Freitag, 27. Februar 2015

Alvor 3. Tag


Wir starten zu einem Stadtrundgang. Erwin lässt sich von der schönen Altstadt nicht beirren und steuert uns direkt zum heutigen Cache, bzw. dorthin, wo er sein sollte. Doch alles Suchen hilft nichts. Wir finden das Ding einfach nicht. Nach langer Suche geben wir etwas entmutigt auf besichtigen nun wirklich die Stadt. Dabei kommen wir an einer kleinen, aber sehenswerten Kapelle vorbei.

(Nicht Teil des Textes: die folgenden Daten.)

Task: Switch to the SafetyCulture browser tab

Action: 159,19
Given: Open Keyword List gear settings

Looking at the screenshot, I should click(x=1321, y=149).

Auf dem Rückweg überlegt Achim, ob er Hunger hat oder nicht. Er entschließt sich dann doch noch, dass er hat. Also kehren wir ein und essen zu Mittag. Unser Lokal ist nicht schlecht gewählt. Es ist kaum mehr ein Tisch frei. Ganz im Gegensatz zu dem Lokal gegenüber. Kein einziger Gast. Wir können uns das nicht wirklich erklären. Zwar suchen wir uns gerne ein Lokal aus, in dem schon einige Gäste speisen, weil wir an eine demokratische auf Erfahrung beruhende „Geschmacksmehrheit“ glauben. Aber so krass haben wir den Gegensatz von voll und leer noch nicht erlebt.